At fourteen he left home.

“You read these stories that Bob ran away,” said his sister, recalling the events of sixty-seven years earlier. “He didn’t run away. Mother packed his things for him! Like many great minds, artists and visionaries, and Bob was a little bit of all of that, he was curious, wanted to see everything. He had to get out and explore the world. He read everything, and when he learned about interesting things and places, he became so eager to go see them. He’d read a story about the Okefenokee Swamp, or this or that, and he’d say, ‘I’ve just got to go see what that looks like.’ Mother used to read us a little poem, I don’t know who wrote it, and it mentions the ‘great wide wonderful world, so beautifully dressed,’ and Bob just couldn’t wait to go out and see it.”

Mitchum would remember it in less idealistic terms. “I was a poor kid and a lot of trouble. I never got along too well anywhere. Fifth wheel kind of thing . . .

“I got tired of gnawing on chicken necks and hit the road.

“I guess my ambition was . . . to be a bum.”

He had daydreamed about tramps and hoboes the way other boys did about cowboys and airplane daredevils. They were the last great American adventurers, knights of the open road and all that jazz. It was a life Robert had read about, hungrily devoured, in alluring stories and books by Jack London and Jim Tully and others who wrote of train-hopping vagabonds in a world of thrills, danger, and absolute freedom. Tully, in particular, was a kind of private god to Mitchum. The “hobo author,” as he was called, a two-fisted intellectual, proud nihilist, hard-boiled stylist, Tully wrote of social outcasts and bottomrungers, tramps, prizefighters, carnies, orphans. Mitchum read his
Beggars of Lifey
a memoir of Tully’s days as a “road kid”—a young drifter—read it again and again till the type was stained and smeared with dirty fingerprints and pages fell loose from the binding.

 

•  •  •

 

In the early ’30s, history conspired to create a hobo subculture the likes of which Jim Tully could never have imagined in his footloose days. With the Depression spreading across the land, plaguelike, an economic Black Death, hundreds of thousands of jobless and destitute Americans began to leave their homes and families and wander the country in search of work, food, survival. They left in cars, like Steinbeck’s Joads, in trembling jalopies stuffed with their every possession; they tramped and hitchhiked; and in ever-increasing numbers they rode the trains, illegally hopping the freights that crisscrossed every part of the country. Most of the hoboes on the road were adult males, but as the Depression continued into a second and third year, conditions growing worse, families unable to cope and schools being shut down, hordes of children became a part of this desperate, aimless migration as well. There were an estimated 250,000 youths—the so-called wild boys of the road—riding the rails at the height of the Depression.

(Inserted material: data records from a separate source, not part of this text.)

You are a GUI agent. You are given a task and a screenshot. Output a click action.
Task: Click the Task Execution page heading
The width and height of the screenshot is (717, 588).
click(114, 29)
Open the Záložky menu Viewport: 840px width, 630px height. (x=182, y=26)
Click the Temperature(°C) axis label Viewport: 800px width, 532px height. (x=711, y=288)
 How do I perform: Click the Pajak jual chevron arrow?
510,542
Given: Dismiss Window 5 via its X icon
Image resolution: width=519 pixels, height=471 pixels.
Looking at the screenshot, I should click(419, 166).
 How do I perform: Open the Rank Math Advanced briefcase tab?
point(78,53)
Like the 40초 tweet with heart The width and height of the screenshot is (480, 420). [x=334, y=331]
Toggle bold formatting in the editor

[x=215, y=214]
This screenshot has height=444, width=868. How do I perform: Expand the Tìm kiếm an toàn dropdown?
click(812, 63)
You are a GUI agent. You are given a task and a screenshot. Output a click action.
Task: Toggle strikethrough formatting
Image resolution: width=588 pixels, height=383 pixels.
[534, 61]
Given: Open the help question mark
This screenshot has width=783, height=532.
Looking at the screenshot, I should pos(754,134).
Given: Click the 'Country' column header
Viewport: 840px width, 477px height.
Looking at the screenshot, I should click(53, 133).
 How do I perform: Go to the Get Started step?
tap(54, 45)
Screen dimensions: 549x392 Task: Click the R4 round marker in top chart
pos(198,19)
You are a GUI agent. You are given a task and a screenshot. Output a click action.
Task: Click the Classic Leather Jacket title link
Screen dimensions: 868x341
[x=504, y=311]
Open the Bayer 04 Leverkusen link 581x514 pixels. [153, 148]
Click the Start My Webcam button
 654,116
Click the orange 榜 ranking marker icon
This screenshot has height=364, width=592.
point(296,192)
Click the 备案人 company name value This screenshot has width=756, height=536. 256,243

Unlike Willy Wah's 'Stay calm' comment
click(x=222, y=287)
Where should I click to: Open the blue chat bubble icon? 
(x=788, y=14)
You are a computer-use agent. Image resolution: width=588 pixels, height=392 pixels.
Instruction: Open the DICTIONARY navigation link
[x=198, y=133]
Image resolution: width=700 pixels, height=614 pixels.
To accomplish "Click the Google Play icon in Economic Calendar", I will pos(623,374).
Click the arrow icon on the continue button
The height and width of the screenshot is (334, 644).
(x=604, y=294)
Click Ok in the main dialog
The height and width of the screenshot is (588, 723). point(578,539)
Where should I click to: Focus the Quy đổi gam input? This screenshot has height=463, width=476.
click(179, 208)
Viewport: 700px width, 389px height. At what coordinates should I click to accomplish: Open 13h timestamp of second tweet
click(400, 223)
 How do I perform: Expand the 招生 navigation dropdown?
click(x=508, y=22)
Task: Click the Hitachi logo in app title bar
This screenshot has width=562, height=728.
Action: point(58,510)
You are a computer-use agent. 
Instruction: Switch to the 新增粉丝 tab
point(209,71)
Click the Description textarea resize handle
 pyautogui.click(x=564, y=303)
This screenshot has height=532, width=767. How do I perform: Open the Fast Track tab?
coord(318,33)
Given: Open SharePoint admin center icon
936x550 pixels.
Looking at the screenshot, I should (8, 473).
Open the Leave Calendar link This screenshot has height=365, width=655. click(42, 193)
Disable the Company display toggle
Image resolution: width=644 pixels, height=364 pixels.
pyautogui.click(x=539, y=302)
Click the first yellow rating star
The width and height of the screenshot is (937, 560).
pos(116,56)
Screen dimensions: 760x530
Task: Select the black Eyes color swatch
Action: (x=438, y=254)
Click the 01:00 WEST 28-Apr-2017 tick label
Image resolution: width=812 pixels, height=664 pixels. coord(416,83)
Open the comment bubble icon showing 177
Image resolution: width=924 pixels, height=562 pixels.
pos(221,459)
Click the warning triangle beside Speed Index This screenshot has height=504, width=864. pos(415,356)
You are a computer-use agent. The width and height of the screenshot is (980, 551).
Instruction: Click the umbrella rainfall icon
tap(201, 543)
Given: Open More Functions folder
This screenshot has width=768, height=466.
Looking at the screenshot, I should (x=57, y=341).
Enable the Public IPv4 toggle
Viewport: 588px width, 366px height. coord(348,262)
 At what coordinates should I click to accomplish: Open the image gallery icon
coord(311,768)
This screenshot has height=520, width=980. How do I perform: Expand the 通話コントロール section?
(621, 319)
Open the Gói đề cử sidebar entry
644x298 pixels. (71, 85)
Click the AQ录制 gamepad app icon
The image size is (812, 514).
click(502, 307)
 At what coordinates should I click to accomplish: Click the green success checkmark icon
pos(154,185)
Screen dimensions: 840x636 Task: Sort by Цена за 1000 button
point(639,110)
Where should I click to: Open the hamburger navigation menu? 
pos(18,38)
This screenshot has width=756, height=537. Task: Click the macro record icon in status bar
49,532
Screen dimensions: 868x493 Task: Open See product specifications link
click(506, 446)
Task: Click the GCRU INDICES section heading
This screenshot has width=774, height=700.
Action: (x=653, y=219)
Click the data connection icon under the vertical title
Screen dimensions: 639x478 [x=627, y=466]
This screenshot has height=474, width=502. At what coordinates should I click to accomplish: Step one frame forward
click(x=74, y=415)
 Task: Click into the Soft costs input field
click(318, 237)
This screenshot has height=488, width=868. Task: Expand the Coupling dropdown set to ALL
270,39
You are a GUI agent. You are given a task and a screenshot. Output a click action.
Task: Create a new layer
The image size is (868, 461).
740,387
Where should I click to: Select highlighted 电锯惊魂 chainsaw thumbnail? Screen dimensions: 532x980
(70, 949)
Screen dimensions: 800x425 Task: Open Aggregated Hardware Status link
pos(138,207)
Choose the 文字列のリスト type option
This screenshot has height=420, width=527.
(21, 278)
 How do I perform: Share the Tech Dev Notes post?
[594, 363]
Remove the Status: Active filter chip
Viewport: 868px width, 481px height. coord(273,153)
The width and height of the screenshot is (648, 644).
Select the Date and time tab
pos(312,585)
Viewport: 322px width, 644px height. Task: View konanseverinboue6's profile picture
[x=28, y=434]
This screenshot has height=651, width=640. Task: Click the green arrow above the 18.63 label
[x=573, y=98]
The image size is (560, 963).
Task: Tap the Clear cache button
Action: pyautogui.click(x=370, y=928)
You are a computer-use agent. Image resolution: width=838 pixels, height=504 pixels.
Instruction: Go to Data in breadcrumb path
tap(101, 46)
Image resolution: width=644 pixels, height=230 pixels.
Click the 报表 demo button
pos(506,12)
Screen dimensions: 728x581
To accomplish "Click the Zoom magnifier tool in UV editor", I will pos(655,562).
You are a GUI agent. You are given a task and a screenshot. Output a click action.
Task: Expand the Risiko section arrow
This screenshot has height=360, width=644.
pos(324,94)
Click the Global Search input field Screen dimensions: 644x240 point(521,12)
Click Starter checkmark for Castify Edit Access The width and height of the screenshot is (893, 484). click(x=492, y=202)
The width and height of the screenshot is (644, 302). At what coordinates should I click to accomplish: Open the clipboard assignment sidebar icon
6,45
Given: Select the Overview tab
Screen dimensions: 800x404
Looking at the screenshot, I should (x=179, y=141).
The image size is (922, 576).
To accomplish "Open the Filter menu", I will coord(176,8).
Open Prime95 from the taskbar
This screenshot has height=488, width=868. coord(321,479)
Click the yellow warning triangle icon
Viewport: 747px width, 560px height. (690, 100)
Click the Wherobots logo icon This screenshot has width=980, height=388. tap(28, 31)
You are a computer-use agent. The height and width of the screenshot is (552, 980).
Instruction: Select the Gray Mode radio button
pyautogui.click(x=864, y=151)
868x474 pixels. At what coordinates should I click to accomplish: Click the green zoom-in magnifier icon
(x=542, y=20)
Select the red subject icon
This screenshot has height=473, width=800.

Crowds of a hundred and more would gather to catch a single freight train, a ragtag army swarming onto the cars as they rolled down the track. Outside rail yards they built encampments, “hobo jungles” they were called, and a few had grown to the size of small towns. Some communities were taking drastic, even violent measures to drive off the scourge of the wandering unemployed. Some among the nation’s wealthy and reactionary feared their anarchic ranks would become an organized revolutionary force, hoboes rising up to attack the banks and factories en masse and topple Herbert Hoover’s government.